#### Exercise input ####

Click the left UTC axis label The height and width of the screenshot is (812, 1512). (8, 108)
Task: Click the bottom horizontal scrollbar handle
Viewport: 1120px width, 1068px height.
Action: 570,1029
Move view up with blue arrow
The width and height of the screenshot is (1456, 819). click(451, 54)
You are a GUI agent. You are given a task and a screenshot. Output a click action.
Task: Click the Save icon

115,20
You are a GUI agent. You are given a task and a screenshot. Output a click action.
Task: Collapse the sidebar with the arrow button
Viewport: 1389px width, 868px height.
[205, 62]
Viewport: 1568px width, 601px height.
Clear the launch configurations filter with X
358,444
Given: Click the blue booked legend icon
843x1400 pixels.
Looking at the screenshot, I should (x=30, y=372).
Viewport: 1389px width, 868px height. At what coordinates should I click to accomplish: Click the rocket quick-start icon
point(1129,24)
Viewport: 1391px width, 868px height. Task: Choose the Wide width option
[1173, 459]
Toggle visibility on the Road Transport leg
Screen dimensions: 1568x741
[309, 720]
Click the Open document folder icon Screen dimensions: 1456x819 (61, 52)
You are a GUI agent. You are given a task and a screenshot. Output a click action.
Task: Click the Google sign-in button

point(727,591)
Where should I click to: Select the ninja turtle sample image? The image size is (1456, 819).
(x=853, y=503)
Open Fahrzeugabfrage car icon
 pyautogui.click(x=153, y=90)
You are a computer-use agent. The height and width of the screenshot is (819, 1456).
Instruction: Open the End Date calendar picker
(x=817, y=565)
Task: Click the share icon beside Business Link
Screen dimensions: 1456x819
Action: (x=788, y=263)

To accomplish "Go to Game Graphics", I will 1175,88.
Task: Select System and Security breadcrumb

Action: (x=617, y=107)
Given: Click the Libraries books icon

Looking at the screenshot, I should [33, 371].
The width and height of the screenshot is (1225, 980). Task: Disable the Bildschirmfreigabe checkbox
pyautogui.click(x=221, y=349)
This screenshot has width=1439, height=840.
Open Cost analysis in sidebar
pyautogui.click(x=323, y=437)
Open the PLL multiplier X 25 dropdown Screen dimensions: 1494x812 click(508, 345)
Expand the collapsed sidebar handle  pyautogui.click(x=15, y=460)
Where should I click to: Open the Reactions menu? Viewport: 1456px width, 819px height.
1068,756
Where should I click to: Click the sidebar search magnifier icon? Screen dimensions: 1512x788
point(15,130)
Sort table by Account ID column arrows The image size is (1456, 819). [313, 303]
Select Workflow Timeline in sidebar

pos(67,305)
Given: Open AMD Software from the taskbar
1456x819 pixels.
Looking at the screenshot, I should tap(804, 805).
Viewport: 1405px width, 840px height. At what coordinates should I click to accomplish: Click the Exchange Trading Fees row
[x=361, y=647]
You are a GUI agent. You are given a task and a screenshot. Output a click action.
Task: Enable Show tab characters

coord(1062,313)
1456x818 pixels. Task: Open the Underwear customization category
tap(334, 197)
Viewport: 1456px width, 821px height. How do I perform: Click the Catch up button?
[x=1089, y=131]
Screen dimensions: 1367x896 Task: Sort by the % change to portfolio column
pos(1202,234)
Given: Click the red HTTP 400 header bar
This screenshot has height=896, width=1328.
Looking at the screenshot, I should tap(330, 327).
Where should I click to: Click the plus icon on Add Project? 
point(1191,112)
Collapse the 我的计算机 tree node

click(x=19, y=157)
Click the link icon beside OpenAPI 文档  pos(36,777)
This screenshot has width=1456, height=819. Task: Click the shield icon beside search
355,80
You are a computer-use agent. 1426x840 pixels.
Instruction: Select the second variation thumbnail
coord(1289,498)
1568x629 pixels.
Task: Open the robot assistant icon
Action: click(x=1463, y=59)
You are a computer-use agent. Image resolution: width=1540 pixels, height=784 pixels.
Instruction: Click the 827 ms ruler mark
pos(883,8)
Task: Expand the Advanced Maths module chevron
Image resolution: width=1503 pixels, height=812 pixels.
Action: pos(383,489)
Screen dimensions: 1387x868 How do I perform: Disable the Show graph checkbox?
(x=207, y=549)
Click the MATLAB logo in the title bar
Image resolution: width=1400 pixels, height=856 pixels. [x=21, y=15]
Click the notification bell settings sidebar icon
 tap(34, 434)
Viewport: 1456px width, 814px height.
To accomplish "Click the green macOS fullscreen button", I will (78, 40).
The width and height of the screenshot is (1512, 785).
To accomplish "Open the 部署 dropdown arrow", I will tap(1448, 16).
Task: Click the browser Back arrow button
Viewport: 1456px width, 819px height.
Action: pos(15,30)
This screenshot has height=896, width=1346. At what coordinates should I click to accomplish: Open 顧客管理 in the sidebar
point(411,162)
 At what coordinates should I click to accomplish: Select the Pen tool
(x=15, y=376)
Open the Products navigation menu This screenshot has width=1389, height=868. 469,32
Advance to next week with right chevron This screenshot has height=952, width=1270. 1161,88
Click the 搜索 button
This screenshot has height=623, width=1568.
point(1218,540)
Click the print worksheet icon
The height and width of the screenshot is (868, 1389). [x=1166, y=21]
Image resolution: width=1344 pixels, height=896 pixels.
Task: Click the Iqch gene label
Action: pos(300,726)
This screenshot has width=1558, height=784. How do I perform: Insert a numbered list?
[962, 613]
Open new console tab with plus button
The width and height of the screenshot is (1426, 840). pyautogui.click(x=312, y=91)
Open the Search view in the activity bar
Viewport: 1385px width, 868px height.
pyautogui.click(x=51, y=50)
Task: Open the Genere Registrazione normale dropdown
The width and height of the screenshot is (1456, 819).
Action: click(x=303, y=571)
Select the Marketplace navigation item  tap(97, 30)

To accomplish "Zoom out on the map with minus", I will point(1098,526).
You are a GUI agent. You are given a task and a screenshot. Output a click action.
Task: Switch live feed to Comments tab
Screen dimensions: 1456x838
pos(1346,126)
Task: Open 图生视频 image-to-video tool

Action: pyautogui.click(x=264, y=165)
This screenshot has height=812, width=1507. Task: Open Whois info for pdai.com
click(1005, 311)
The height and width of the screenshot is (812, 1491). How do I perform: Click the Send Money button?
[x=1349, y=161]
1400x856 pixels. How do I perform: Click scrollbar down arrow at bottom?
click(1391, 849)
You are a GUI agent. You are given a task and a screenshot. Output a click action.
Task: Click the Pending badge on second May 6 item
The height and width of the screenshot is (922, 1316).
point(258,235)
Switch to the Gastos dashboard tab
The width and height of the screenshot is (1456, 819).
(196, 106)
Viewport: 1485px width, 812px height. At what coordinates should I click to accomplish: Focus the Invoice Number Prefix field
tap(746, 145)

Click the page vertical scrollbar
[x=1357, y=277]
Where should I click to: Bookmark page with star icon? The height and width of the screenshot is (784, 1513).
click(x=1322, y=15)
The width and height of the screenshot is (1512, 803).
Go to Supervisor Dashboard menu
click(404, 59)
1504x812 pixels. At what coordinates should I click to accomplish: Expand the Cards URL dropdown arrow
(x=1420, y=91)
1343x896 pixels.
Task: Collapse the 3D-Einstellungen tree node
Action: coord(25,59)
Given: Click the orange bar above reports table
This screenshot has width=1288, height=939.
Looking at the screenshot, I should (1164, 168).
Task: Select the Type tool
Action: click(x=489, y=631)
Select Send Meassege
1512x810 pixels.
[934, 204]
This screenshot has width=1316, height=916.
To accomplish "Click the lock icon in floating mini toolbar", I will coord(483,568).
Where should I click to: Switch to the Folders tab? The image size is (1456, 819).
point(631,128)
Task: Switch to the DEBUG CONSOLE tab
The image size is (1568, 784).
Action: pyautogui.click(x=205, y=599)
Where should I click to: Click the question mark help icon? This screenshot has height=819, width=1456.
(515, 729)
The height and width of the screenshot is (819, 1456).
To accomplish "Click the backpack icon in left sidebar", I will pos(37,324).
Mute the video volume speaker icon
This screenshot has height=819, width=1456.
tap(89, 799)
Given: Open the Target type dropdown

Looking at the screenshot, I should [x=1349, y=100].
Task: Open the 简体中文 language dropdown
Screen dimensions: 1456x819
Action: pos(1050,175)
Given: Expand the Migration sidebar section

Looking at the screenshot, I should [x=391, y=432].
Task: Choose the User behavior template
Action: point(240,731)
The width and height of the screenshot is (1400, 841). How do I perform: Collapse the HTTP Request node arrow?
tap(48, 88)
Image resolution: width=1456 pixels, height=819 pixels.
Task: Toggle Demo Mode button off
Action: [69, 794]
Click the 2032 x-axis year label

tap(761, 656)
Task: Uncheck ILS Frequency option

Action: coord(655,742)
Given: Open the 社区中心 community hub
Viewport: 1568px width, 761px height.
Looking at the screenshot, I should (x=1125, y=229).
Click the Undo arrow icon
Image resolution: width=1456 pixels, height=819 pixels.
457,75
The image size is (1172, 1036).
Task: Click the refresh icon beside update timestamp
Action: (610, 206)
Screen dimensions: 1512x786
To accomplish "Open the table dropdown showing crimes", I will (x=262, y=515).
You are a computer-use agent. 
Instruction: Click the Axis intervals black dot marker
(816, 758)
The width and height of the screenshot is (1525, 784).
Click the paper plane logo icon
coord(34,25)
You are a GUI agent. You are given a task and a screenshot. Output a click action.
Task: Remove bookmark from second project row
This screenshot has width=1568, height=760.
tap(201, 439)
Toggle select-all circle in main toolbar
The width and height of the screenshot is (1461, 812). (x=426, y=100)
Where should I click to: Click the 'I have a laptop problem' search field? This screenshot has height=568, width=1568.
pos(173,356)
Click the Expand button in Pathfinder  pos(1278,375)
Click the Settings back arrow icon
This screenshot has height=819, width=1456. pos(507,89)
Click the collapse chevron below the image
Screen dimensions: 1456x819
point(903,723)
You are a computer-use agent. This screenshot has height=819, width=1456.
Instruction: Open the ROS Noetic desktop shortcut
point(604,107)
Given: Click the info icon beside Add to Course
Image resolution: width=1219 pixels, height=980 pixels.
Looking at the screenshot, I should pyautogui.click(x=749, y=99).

####

Try it: Only one stretch of the data above is needed. Restate it word for word, from the line containing "Where should I click to: Bookmark" through the line containing "Mute the video volume speaker icon", both ends included.

Output below:
Where should I click to: Bookmark page with star icon? The height and width of the screenshot is (784, 1513).
click(x=1322, y=15)
The width and height of the screenshot is (1512, 803).
Go to Supervisor Dashboard menu
click(404, 59)
1504x812 pixels. At what coordinates should I click to accomplish: Expand the Cards URL dropdown arrow
(x=1420, y=91)
1343x896 pixels.
Task: Collapse the 3D-Einstellungen tree node
Action: coord(25,59)
Given: Click the orange bar above reports table
This screenshot has width=1288, height=939.
Looking at the screenshot, I should (1164, 168).
Task: Select the Type tool
Action: click(x=489, y=631)
Select Send Meassege
1512x810 pixels.
[934, 204]
This screenshot has width=1316, height=916.
To accomplish "Click the lock icon in floating mini toolbar", I will coord(483,568).
Where should I click to: Switch to the Folders tab? The image size is (1456, 819).
point(631,128)
Task: Switch to the DEBUG CONSOLE tab
The image size is (1568, 784).
Action: pyautogui.click(x=205, y=599)
Where should I click to: Click the question mark help icon? This screenshot has height=819, width=1456.
(515, 729)
The height and width of the screenshot is (819, 1456).
To accomplish "Click the backpack icon in left sidebar", I will pos(37,324).
Mute the video volume speaker icon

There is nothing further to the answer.